Instructions to follow: Convert the lines of the material below into a numbered list, omitting blank lines and leaving out the pictures.

Extracted records:
☆ ☆ ☆

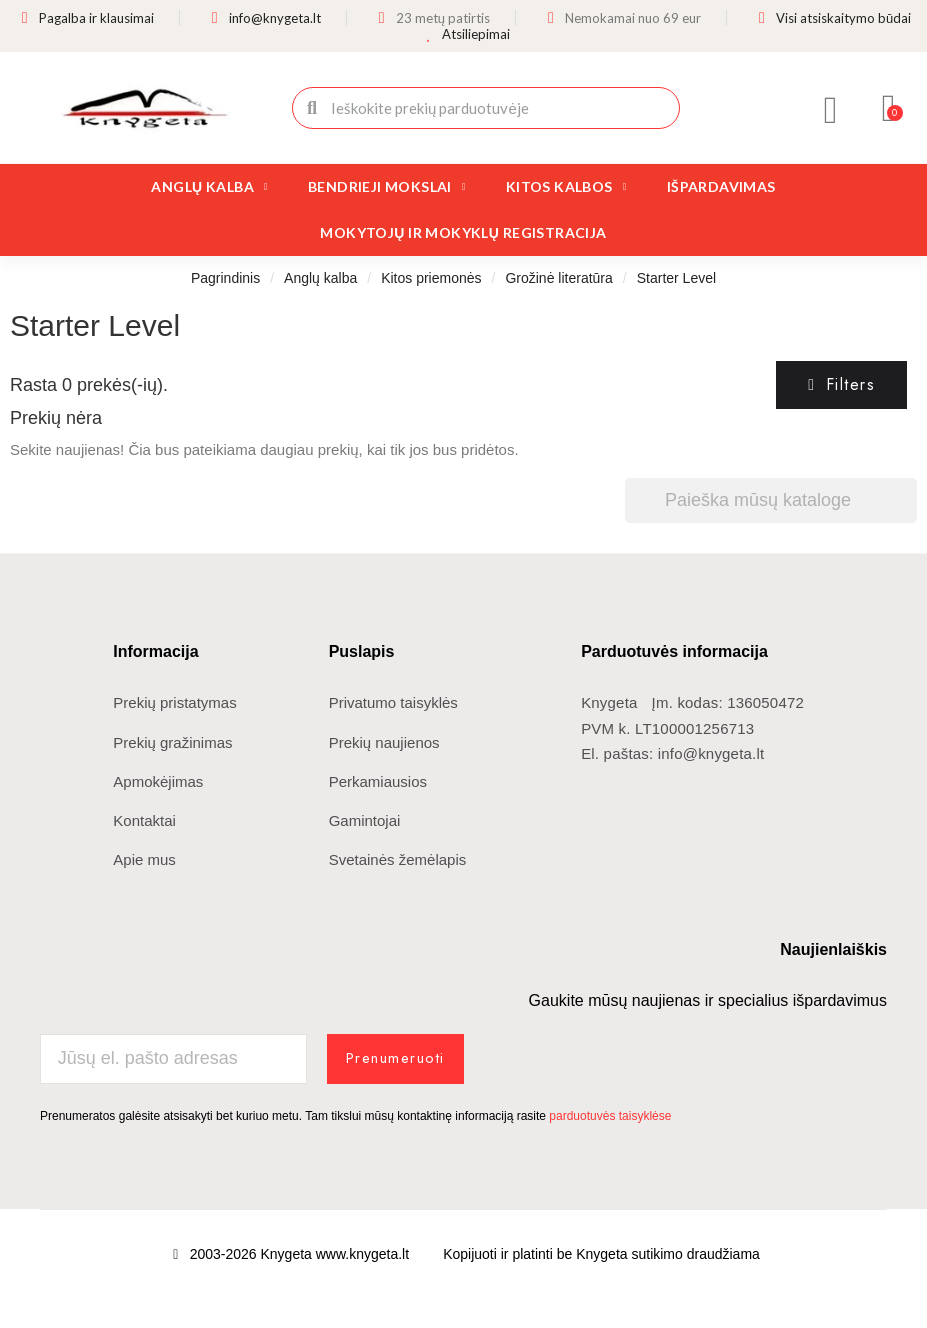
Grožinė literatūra (558, 278)
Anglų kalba (209, 187)
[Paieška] (771, 500)
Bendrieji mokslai (387, 187)
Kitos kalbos (566, 187)
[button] (889, 108)
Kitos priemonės (431, 278)
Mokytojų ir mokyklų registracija (463, 232)
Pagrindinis (225, 278)
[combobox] (488, 108)
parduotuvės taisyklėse (610, 1115)
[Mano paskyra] (831, 110)
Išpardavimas (721, 186)
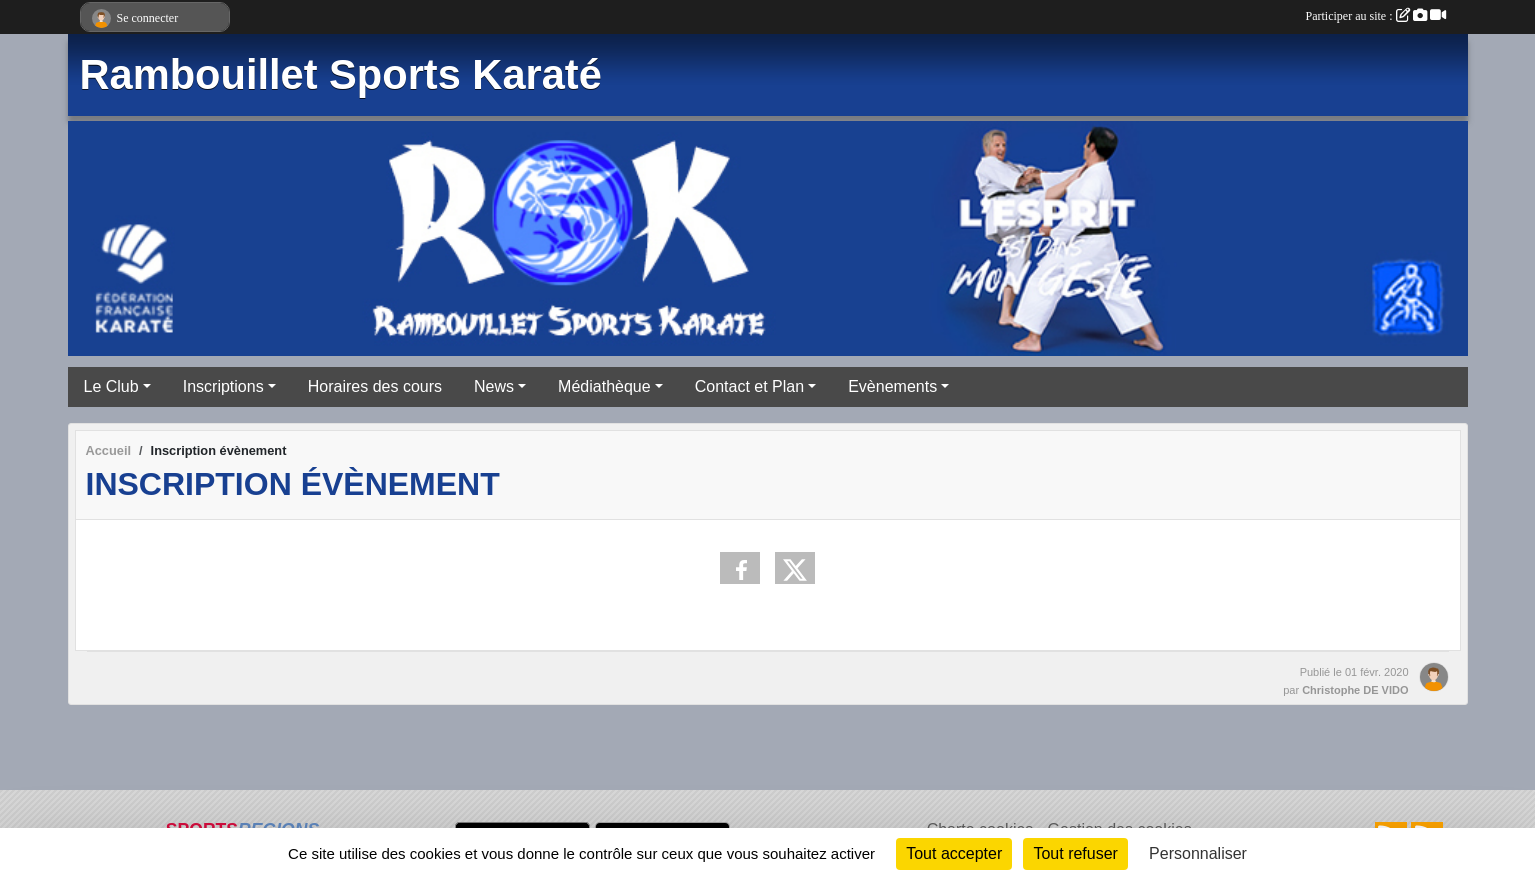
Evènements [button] (892, 386)
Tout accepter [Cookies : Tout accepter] (954, 853)
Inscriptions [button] (223, 386)
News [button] (494, 386)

☆ ☆ ☆

Answer in full:
1. Grožinė literatūra (558, 278)
2. Anglų kalba (209, 187)
3. [Paieška] (771, 500)
4. Bendrieji mokslai (387, 187)
5. Kitos kalbos (566, 187)
6. [button] (889, 108)
7. Kitos priemonės (431, 278)
8. Mokytojų ir mokyklų registracija (463, 232)
9. Pagrindinis (225, 278)
10. [combobox] (488, 108)
11. parduotuvės taisyklėse (610, 1115)
12. [Mano paskyra] (831, 110)
13. Išpardavimas (721, 186)
14. Evènements [button] (892, 386)
15. Tout accepter [Cookies : Tout accepter] (954, 853)
16. Inscriptions [button] (223, 386)
17. News [button] (494, 386)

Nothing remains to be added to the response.